PAGE EXTRACT -

Half-life is a term that describes the time it takes for half of a given sample of a radioactive substance to decay. Think of it as a clock ticking down to a point where only half of the original substance remains. This concept is crucial in understanding radioactive decay and helps predict the rate at which a radioactive isotope will decay over time.

For the isotope in the original exercise, the half-life is given as \(10^9\) years. This means that in one billion years, only half of the original isotope \(X\) would remain, with the other half having decayed into a stable form \(Y\).

Understanding the half-life allows us to calculate the age of the rocks by using the provided ratio of elements \(X\) and \(Y\). The original ratio \(1:7\) indicates that a significant amount of \(X\) has already decayed into \(Y\), giving us the information we need to calculate the elapsed time.

Exponential decay is the process by which the quantity of a radioactive substance decreases over time at a rate proportional to its current amount. This type of decay is characterized by a gradual reduction, where the rate of decrease slows down as the quantity lessens.

The mathematical formula for radioactive decay is: \[ N = N_0 e^{-\lambda t} \]Where:

• \(N\) is the remaining quantity of the substance at time \(t\)
• \(N_0\) is the initial quantity of the substance
• \(\lambda\) is the decay constant
• \(t\) is the time elapsed

In the context of our exercise, as the decay occurs, the amount of \(X\) steadily declines according to this exponential pattern, with \(Y\) increasing as a result of \(X\)'s decay. Thus, the exponential decay function not only tells us how quickly the substance decays but also allows us to calculate the time when we know the current and initial ratios of the isotopes.

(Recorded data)
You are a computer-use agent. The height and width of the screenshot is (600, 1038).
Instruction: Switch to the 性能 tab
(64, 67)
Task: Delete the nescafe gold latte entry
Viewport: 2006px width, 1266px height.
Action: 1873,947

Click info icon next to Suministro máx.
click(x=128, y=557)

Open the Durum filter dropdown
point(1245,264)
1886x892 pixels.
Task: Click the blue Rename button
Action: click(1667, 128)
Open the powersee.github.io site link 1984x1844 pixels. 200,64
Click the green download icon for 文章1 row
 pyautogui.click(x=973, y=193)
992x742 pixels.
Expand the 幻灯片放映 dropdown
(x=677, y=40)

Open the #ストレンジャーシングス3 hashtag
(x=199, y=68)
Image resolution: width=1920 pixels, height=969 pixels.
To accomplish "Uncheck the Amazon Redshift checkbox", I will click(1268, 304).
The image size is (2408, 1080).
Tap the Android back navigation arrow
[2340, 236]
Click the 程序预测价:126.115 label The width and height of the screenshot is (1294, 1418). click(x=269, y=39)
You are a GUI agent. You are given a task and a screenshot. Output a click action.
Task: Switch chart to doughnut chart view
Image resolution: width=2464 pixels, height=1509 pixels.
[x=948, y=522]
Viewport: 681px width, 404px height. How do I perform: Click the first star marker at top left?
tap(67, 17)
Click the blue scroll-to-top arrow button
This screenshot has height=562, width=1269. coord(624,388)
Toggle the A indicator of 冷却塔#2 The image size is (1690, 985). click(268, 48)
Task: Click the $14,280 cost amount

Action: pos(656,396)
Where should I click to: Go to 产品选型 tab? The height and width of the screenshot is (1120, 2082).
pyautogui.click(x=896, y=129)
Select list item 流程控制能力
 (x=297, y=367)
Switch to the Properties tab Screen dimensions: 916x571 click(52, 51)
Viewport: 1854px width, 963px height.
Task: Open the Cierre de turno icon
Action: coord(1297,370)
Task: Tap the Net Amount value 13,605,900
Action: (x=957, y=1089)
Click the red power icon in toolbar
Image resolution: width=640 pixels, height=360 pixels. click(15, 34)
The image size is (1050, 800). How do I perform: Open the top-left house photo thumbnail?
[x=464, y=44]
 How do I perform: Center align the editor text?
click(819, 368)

PROBLEMS AND TASKS -
(A) Answer these questions using the passage on radioactive decay:
(i) What half-life does the passage give for the isotope?
(ii) Which ratio of the elements X and Y does the passage name?
(iii) In the decay formula, what does \(N_0\) stand for?
(B) Write what follows in the passage on half-life and exponential decay, picking up after its last sentence.

RESULTS BY TASK -
(A)
(i) \(10^9\) years, or one billion years
(ii) \(1:7\)
(iii) The initial quantity of the substance

(B)
The decay constant \(\lambda\) is a crucial component in the formula for radioactive decay. It is a measure of the probability per unit time that a single atom will decay. A higher decay constant means that the substance decays more quickly.

In our radioactive decay formula, the decay constant is related to the half-life through the relationship:\[ \lambda = \frac{\ln 2}{t_{1/2}} \]This indicates that the decay constant is inversely proportional to the half-life. A longer half-life results in a smaller \(\lambda\), signifying a slower decay rate.

For our isotope \(X\), given the half-life \(10^9\) years, the decay constant can be calculated as:\[ \lambda = \frac{\ln 2}{10^9} \]This value is then used in the exponential decay formula to determine how long it takes for a given amount of isotope \(X\) to decay to the measured ratio of \(1:7\) with \(Y\)..